Artificial Intelligence Use in Primary Care: Attitudes, Concerns, and Readiness among Health Professionals in Metropolitan Australia ()
1. Introduction
The growing recognition of artificial intelligence (AI) as a transformative technology has highlighted its potential to augment clinical decision-making, reduce administrative workload, and improve patient care outcomes in the healthcare industry. At the ground level of the healthcare system in Australia, AI technologies can assist general practices with data management tasks and support practitioners in consultations with patients presenting with multiple clinical problems [1] [2]. Additionally, new advancements, such as the ability to converse with computers to generate human-like text, enable AI applications in primary care, including automated symptom checking, risk stratification, and documentation generation [2] [3].

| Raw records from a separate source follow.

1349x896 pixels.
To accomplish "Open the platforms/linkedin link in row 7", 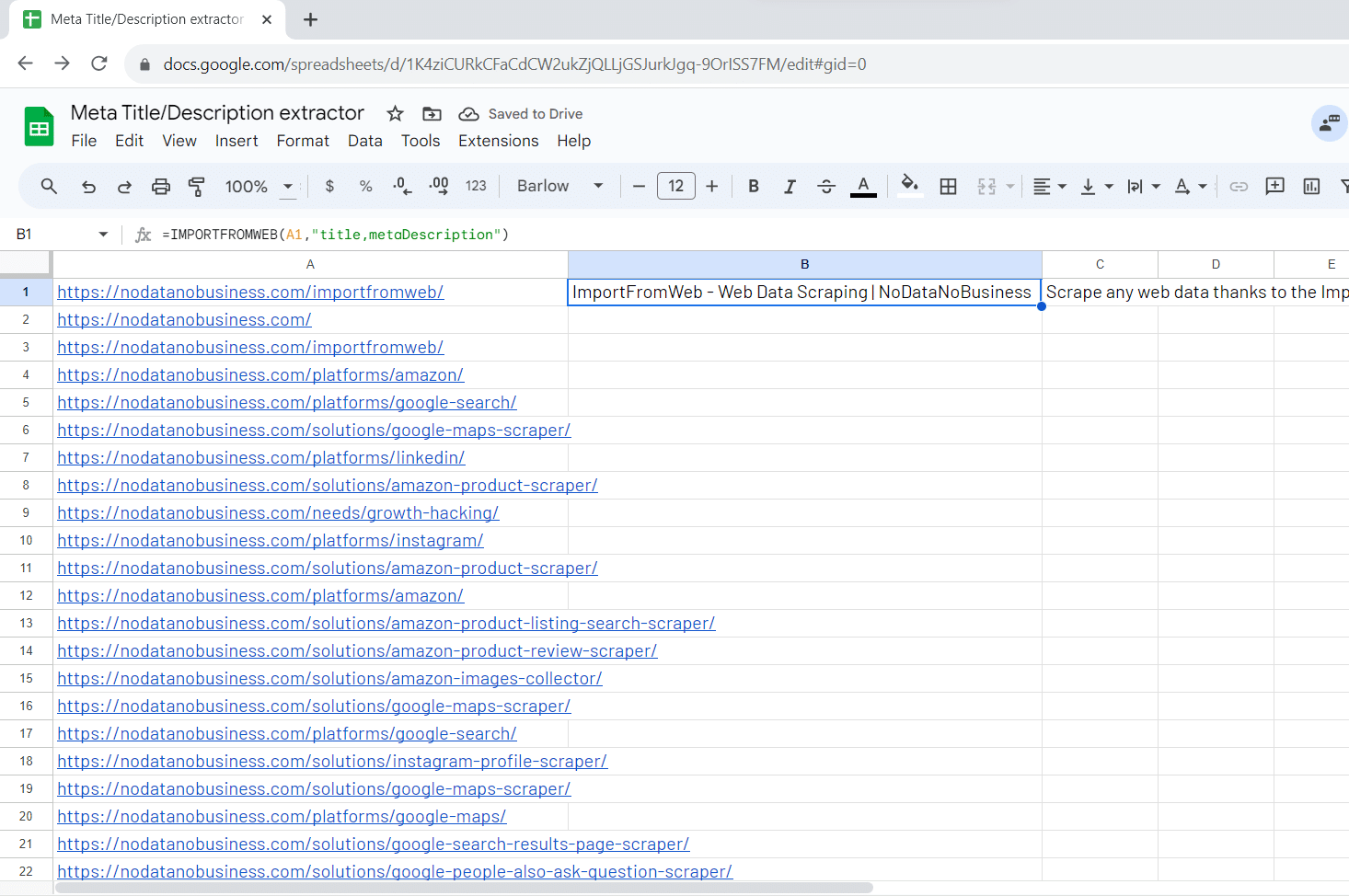I will click(x=260, y=458).
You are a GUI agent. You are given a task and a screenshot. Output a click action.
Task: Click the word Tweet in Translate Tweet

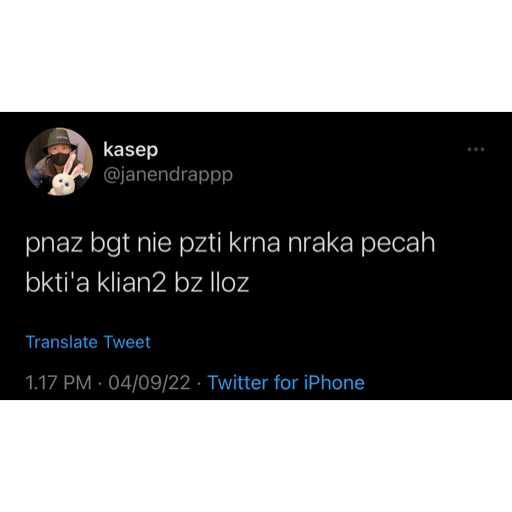127,342
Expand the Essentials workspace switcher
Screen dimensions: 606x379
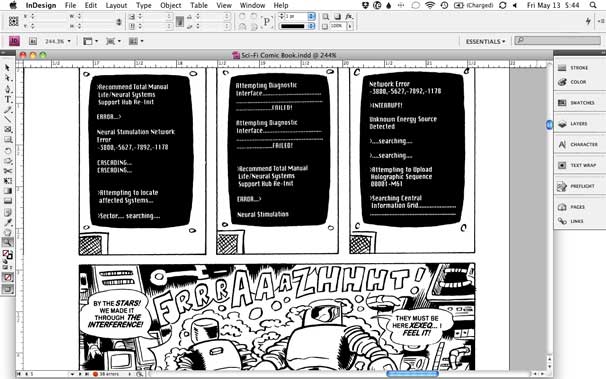point(485,41)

The potential benefits of AI in primary care have not been fully realised in Australia. General practices have lagged behind hospital specialities like radiology in adopting AI tools. The unique nature of primary care creates barriers to the use of AI: data is often disorganised and siloed across disparate IT systems; consultations cover a wide array of concerns; and continuity of care requires mastering the patient-doctor relationship-blended bond. The use of AI technologies also poses serious risks of providing unsafe, biased, or harmful recommendations, raising significant concerns about patient safety and the integrity of healthcare systems [3] [4]. Here in Australia, active steps are being taken towards solutions. The Australian Health Practitioner Regulation Agency (Ahpra) issued guidance [5] in 2024 stating that health practitioners remain liable for decisions made with the assistance of AI—they cannot abdicate clinical judgement to a machine. The Royal Australian College of General Practitioners (RACGP) also acknowledges the potential of AI, but insists that General Practitioners must take a lead role in its development and incorporation, ensuring that the tools developed serve their intended purpose [3]. The Australian Alliance for AI in Healthcare has developed a National Policy Roadmap (2023) that articulates several prerequisites for the safe implementation of AI, including workforce training, implementation support, and strict governance structures [6].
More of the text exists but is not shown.